◆ **Exercise instructions**
Please return the lines below verbatim, beginning at the one that has "[button] (27, 79)" and stopping after the one that has "More Sky Sites (75, 1368)", and add no other lines.
(Provided data begins)
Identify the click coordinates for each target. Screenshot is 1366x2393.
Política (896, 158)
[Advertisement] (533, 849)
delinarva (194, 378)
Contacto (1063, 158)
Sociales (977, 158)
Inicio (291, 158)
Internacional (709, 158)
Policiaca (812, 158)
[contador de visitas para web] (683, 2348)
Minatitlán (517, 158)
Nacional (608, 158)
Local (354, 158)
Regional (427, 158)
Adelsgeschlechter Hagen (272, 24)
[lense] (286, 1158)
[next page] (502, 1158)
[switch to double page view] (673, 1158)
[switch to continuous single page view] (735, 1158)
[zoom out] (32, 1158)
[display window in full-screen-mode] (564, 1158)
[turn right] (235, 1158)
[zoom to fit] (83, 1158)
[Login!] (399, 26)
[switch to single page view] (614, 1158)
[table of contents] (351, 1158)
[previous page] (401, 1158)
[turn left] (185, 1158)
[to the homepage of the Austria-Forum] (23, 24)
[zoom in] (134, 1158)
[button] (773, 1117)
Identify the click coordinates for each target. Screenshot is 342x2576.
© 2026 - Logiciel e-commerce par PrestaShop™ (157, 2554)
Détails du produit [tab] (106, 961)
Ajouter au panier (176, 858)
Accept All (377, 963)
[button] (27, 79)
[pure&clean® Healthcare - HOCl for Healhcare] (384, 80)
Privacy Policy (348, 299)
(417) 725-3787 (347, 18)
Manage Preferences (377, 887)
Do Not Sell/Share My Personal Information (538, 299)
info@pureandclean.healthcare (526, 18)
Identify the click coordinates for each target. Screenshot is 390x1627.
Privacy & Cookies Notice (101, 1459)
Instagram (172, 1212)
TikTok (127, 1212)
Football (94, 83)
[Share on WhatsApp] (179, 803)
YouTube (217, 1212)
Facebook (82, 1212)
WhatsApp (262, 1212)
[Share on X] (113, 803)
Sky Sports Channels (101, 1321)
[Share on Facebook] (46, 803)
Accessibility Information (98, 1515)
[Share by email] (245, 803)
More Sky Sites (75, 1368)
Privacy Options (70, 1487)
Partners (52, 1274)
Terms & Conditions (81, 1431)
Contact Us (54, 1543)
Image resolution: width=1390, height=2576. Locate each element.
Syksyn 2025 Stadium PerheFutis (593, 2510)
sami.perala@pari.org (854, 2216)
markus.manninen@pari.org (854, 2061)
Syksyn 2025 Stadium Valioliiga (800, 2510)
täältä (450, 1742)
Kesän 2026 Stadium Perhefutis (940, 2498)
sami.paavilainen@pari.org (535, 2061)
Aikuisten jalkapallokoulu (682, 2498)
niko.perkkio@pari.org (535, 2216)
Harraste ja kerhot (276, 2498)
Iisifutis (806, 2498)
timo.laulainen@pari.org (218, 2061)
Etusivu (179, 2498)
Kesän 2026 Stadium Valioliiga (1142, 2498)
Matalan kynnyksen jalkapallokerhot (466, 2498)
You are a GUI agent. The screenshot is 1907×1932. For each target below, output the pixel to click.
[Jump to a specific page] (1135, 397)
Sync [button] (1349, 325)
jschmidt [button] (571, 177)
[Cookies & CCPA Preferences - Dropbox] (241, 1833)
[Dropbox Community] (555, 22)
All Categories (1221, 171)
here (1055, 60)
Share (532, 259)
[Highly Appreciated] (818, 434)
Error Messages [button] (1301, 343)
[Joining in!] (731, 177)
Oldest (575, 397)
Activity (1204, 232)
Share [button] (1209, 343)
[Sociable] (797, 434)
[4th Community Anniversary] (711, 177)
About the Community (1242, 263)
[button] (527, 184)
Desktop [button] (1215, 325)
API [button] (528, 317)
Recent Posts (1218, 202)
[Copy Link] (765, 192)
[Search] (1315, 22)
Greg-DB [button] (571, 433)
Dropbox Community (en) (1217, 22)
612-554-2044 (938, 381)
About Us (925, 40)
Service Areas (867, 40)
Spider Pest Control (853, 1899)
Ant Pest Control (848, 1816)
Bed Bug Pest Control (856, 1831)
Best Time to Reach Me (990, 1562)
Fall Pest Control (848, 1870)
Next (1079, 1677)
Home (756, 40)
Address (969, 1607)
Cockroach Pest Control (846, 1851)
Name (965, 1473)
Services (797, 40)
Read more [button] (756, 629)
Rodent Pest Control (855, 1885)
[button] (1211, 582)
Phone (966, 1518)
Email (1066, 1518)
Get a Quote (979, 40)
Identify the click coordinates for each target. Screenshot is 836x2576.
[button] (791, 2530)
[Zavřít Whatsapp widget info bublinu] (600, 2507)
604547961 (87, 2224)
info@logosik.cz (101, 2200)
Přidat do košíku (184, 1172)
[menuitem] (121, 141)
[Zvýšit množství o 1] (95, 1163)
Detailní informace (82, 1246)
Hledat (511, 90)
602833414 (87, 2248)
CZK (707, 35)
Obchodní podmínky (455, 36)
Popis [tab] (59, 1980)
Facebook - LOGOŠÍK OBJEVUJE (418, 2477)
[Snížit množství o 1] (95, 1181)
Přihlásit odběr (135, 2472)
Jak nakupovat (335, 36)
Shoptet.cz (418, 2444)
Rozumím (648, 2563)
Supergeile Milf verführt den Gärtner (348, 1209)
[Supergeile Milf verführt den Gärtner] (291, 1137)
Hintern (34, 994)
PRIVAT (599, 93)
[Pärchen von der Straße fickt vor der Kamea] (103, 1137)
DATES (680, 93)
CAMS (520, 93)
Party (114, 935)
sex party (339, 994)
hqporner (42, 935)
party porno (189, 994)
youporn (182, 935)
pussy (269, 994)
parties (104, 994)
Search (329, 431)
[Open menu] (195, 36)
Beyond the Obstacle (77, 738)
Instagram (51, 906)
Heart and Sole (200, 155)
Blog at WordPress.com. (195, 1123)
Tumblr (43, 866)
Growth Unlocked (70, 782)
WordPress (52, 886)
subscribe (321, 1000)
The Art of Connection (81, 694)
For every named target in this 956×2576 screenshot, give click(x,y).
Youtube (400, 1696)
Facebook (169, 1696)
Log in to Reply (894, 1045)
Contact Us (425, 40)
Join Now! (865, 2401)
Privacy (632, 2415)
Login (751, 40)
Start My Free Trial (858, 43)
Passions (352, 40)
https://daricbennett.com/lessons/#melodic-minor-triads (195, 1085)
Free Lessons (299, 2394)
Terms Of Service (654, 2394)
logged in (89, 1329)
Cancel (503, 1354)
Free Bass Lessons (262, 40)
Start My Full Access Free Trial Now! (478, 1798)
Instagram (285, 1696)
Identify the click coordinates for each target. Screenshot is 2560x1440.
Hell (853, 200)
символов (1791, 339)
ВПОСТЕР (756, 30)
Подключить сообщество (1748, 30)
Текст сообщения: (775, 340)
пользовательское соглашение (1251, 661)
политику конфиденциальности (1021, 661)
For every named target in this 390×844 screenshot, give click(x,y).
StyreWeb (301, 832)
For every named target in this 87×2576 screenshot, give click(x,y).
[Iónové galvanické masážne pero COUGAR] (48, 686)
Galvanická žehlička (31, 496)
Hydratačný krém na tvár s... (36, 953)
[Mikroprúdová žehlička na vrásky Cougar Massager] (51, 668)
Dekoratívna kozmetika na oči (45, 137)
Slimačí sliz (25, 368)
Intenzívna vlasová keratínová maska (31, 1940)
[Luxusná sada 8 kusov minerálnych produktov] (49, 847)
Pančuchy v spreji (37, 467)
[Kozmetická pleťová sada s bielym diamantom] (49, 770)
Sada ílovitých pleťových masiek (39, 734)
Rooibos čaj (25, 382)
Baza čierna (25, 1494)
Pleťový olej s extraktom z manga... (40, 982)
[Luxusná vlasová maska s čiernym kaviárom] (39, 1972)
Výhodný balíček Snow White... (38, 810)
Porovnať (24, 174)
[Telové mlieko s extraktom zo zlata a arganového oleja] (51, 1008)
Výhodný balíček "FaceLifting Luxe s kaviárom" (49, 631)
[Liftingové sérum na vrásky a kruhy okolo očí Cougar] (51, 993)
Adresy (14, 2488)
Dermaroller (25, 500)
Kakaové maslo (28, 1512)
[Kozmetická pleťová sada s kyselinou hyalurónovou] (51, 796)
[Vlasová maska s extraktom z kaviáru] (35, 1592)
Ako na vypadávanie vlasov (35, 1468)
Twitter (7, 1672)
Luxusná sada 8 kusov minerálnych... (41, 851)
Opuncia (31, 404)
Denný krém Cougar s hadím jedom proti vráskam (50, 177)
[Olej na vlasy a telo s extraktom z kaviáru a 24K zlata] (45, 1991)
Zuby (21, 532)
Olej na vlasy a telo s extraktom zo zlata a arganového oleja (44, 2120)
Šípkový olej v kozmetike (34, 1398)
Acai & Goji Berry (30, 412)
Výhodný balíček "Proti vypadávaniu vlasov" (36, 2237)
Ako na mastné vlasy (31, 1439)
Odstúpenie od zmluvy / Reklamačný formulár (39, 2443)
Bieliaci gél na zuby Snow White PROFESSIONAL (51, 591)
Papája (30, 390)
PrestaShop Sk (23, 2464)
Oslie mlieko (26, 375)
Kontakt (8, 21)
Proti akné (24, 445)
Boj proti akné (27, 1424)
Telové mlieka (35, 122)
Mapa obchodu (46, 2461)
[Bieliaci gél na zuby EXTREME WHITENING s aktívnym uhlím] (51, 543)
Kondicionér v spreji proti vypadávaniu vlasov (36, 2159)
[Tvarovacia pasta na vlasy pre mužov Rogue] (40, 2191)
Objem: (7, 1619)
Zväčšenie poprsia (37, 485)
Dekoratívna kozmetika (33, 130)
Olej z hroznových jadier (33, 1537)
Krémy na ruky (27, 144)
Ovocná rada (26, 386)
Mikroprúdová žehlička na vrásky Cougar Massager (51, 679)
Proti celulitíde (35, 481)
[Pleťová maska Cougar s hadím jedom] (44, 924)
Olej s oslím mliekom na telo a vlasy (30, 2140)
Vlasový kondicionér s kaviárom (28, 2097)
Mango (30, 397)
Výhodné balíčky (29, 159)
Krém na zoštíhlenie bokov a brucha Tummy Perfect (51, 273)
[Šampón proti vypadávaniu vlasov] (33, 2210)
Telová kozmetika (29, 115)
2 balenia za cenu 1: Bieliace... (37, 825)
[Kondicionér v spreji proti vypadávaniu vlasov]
(Provided data ends)
◆ **Answer to this exercise**
[button] (27, 79)
[pure&clean® Healthcare - HOCl for Healhcare] (384, 80)
Privacy Policy (348, 299)
(417) 725-3787 (347, 18)
Manage Preferences (377, 887)
Do Not Sell/Share My Personal Information (538, 299)
info@pureandclean.healthcare (526, 18)
Identify the click coordinates for each target. Screenshot is 390x1627.
Privacy & Cookies Notice (101, 1459)
Instagram (172, 1212)
TikTok (127, 1212)
Football (94, 83)
[Share on WhatsApp] (179, 803)
YouTube (217, 1212)
Facebook (82, 1212)
WhatsApp (262, 1212)
[Share on X] (113, 803)
Sky Sports Channels (101, 1321)
[Share on Facebook] (46, 803)
Accessibility Information (98, 1515)
[Share by email] (245, 803)
More Sky Sites (75, 1368)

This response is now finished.